> _DIRECTIONS FOR THIS TASK_:
Transcribe word for word each line from the one containing "Image resolution: width=757" to the final line of the data, both included. Skip the pictures.

Stored data:
* * * *

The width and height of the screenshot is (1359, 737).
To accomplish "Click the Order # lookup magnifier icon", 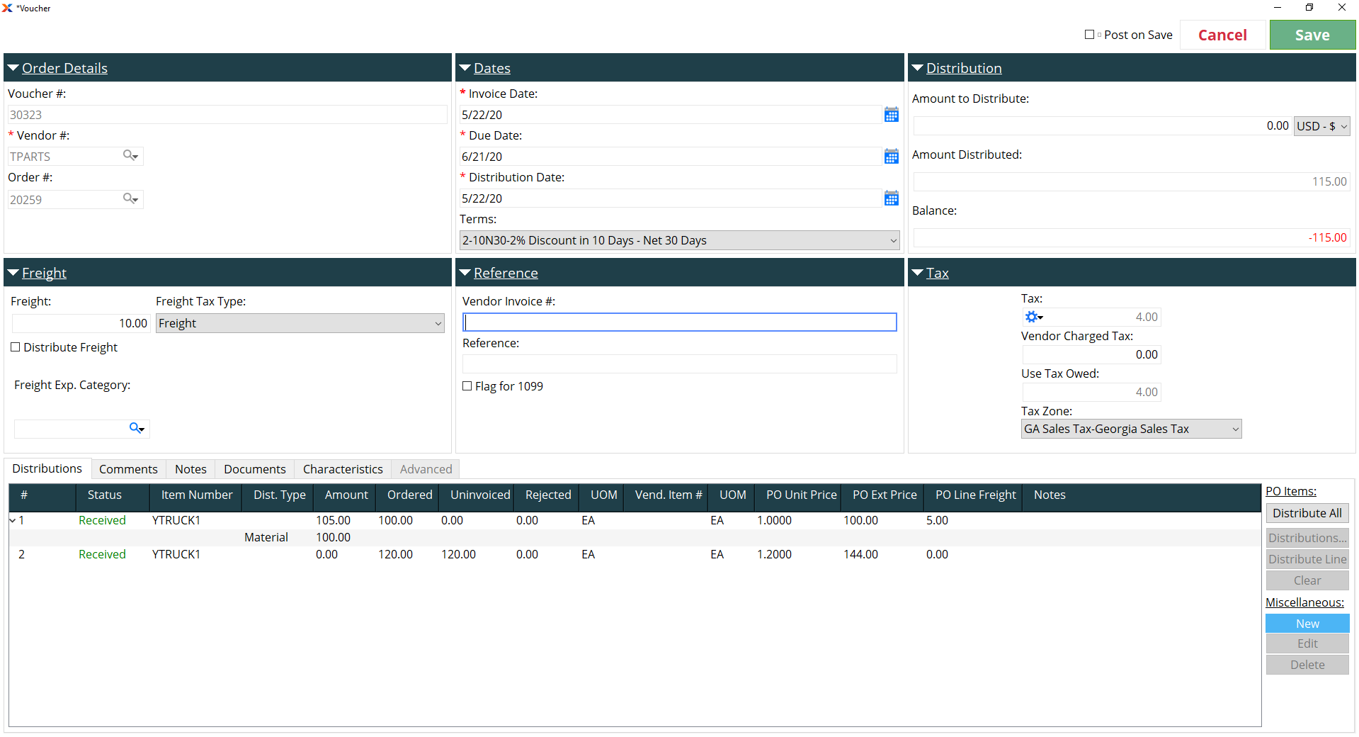I will (130, 199).
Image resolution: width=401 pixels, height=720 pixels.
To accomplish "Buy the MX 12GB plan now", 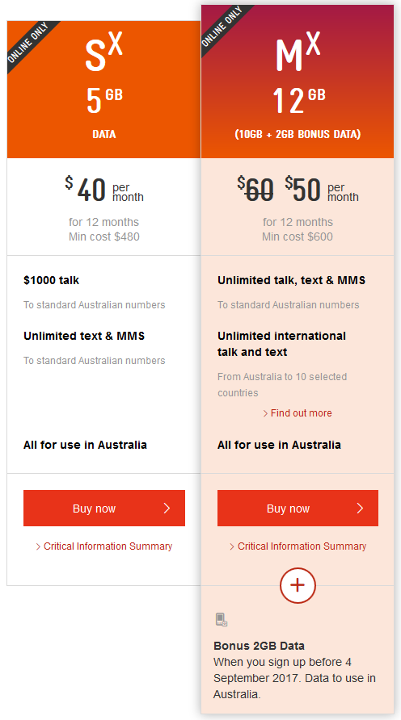I will tap(298, 508).
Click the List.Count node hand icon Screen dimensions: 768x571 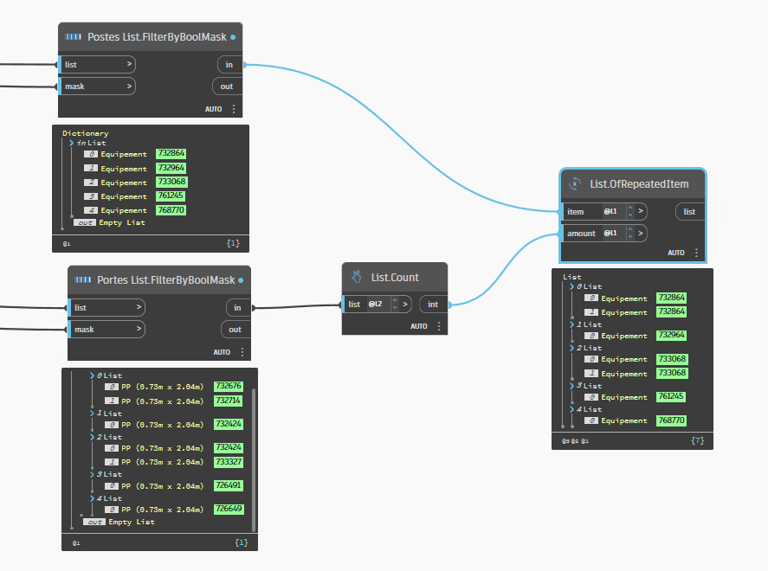tap(356, 278)
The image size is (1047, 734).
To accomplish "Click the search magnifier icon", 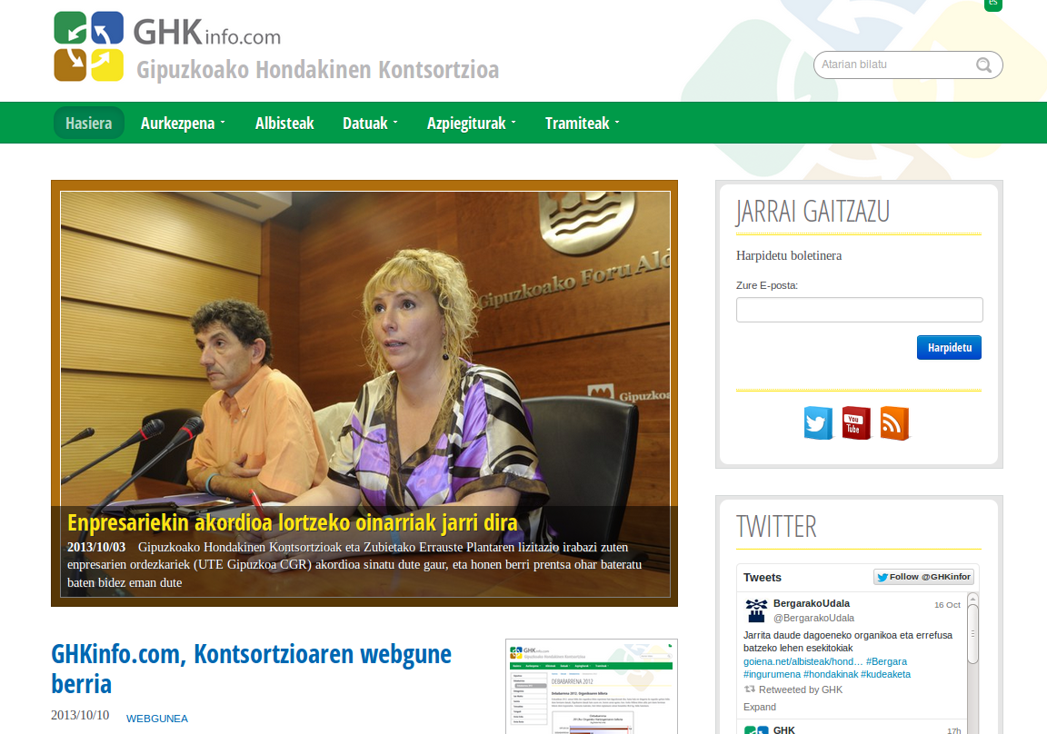I will click(x=983, y=64).
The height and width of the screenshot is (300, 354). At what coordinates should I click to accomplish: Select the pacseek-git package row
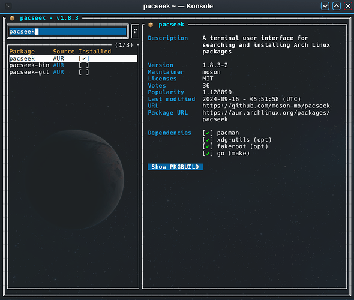tap(73, 72)
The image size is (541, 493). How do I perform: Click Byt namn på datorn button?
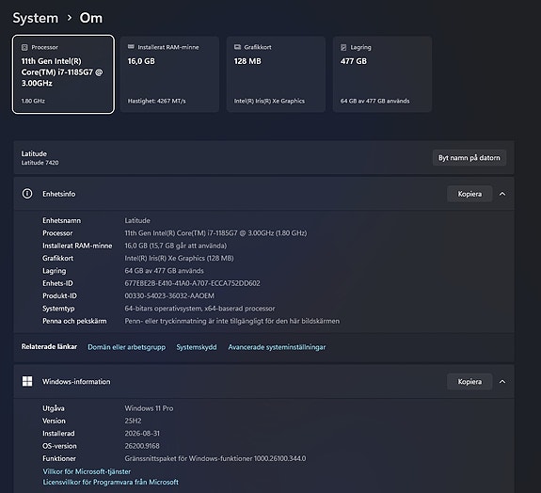pos(469,158)
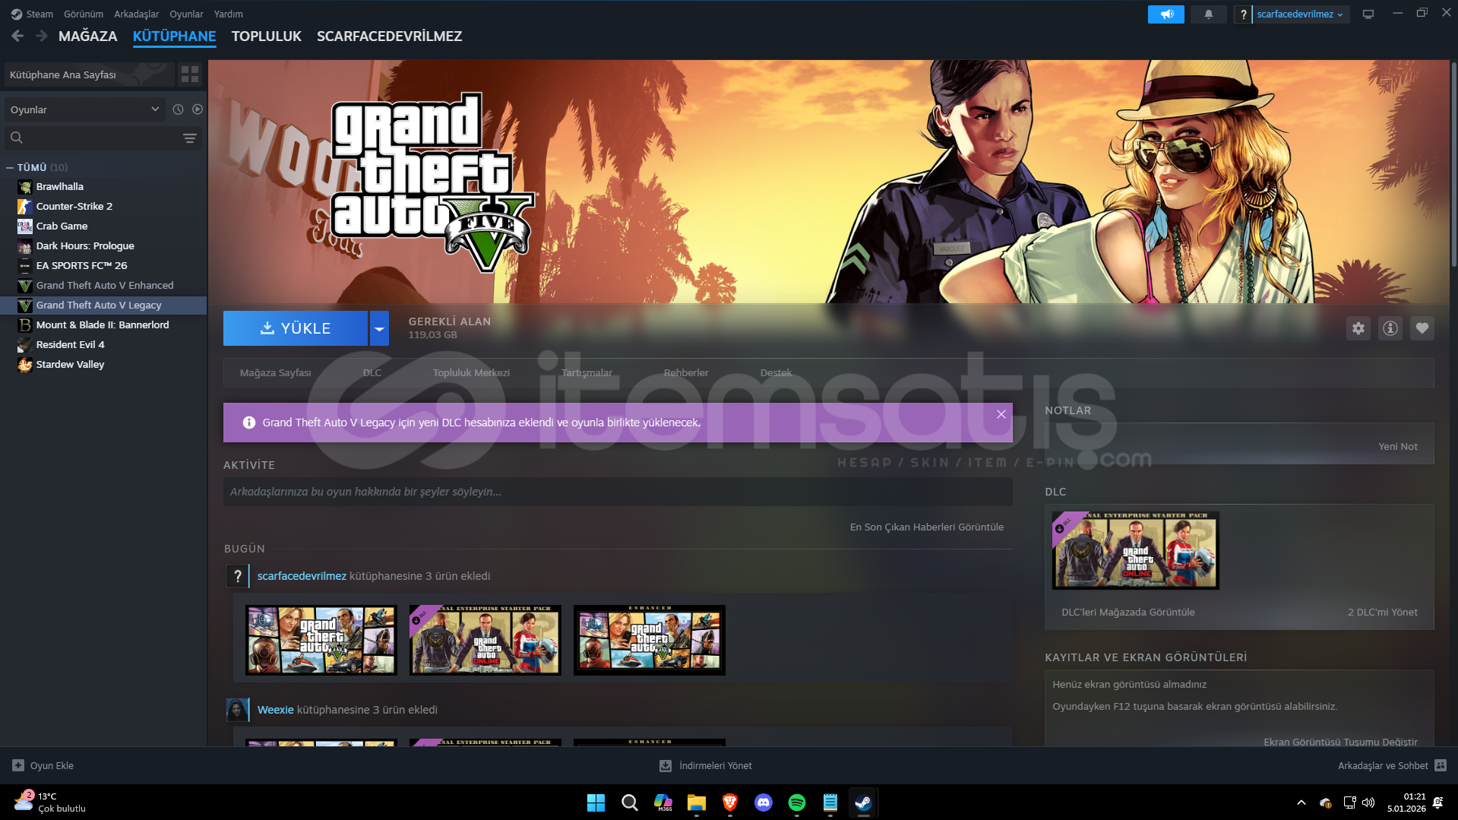Open Friends and Chat icon
Image resolution: width=1458 pixels, height=820 pixels.
[1441, 765]
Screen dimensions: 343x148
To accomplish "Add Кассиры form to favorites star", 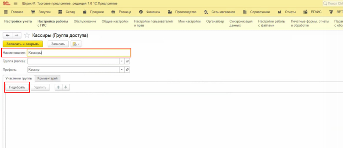I will [x=27, y=35].
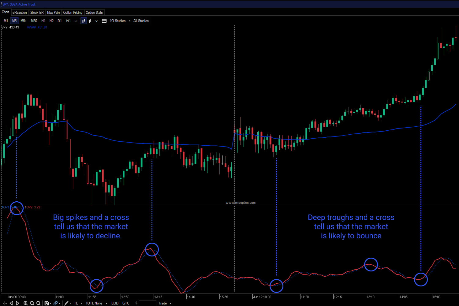The image size is (459, 306).
Task: Select the crosshair tool in bottom toolbar
Action: [5, 303]
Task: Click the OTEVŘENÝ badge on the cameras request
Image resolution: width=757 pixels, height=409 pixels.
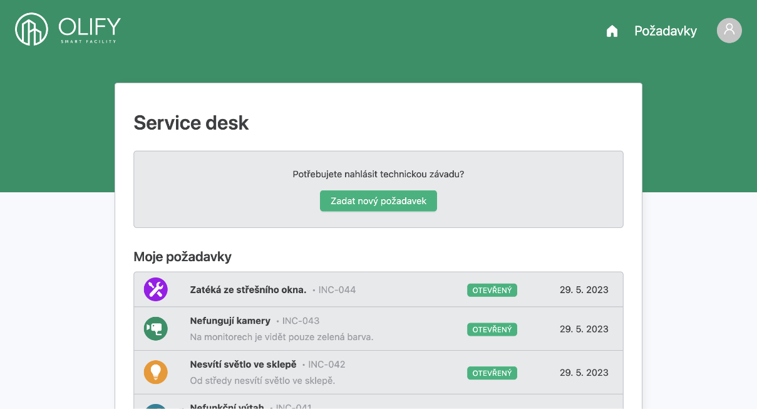Action: pyautogui.click(x=492, y=329)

* * * *

> _THE COMPLETED TASK_:
Image resolution: width=757 pixels, height=409 pixels.
Action: pyautogui.click(x=492, y=329)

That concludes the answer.